Figure 2. NDP acceptor specificity of the reverse kinase reaction.

(A) Reverse kinase reactions were performed as described in Experimental Procedures. The reaction mixtures included 0.1 μM 5′-³²P labeled 15-mer DNA oligonucleotide (pCCGACCAACGAAGGT), 100 μM ADP, UDP, GDP, CDP or dADP as specified, and 0.25 μM kinase (Pnk +). The radiolabeled products were resolved by TLC and visualized by autoradiography, which showed label transfer from the ³²P-DNA oligonucleotide to the added NDP acceptor to form the respective ³²P-labeled NTPs. The extents of label transfer to the NDPs are indicated below the lanes. (B) NDP dependence. Reaction mixtures (10 μl) containing 50 mM Tris-HCl (pH 7.0), 10 mM MgCl₂, 5 mM DTT, 0.1 μM 5′ ³²P-labeled 15-mer oligonucleotide, 0.125 μM kinase and NDP as indicated were incubated at 45°C for 30 min.

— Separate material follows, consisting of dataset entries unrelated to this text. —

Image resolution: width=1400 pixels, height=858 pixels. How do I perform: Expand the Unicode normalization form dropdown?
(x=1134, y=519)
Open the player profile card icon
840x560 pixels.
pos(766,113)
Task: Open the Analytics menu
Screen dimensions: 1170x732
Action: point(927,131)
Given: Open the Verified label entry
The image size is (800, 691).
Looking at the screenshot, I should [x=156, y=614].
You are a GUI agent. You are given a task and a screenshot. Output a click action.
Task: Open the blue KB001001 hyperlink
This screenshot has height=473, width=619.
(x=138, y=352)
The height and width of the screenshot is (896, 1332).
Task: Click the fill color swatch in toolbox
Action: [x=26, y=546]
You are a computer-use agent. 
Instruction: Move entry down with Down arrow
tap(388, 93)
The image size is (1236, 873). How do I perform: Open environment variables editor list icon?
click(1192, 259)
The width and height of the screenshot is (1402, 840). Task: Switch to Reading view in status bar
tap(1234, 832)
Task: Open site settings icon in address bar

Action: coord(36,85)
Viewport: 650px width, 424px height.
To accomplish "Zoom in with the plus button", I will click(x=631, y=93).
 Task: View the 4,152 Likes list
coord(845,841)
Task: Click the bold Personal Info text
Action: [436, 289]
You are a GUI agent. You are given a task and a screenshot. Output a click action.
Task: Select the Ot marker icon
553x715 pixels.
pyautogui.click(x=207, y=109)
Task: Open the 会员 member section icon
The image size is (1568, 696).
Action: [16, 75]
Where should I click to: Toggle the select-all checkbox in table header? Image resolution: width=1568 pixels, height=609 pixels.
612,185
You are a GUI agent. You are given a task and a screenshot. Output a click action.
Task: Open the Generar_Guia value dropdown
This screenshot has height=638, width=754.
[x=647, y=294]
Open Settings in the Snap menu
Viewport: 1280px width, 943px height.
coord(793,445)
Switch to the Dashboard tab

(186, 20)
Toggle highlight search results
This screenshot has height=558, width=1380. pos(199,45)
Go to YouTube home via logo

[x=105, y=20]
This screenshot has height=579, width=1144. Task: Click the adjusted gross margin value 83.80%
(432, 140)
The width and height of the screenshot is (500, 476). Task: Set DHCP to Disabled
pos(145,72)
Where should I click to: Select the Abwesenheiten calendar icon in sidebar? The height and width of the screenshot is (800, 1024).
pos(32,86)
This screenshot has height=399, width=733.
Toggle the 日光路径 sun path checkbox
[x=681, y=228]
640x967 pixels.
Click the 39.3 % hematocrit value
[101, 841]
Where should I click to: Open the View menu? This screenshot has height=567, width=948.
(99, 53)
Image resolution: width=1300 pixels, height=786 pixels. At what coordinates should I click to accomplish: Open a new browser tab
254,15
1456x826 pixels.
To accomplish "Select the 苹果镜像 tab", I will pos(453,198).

The products were analyzed by TLC. The extent of ³²P-NTP formation is plotted as a function of NDP concentration. Each datum is the average of three independent titration experiments (±SEM). Nonlinear regression fitting of the data to the Michaelis-Menten equation was performed in Prism. (C) Kinetics. Reaction mixtures containing 50 mM Tris-HCl (pH 7.0), 10 mM MgCl₂, 5 mM DTT, 100 μM ADP, 0.1 μM of a 15-mer 5′-³²P labeled 15-mer oligonucleotide, and 0.25, 0.5, 1.0 or 2.0 μM kinase as indicated were incubated at 45°C. Aliquots (10 μl) were withdrawn at times specified and quenched immediately with formic acid. The time 0 sample was withdrawn prior to adding kinase. The products were analyzed by TLC. The extents of label transfer to form ³²P-ATP are plotted versus reaction time. Each datum is the average of three independent time course experiments (±SEM). The data were fit by non-linear regression to a one-phase association function in Prism.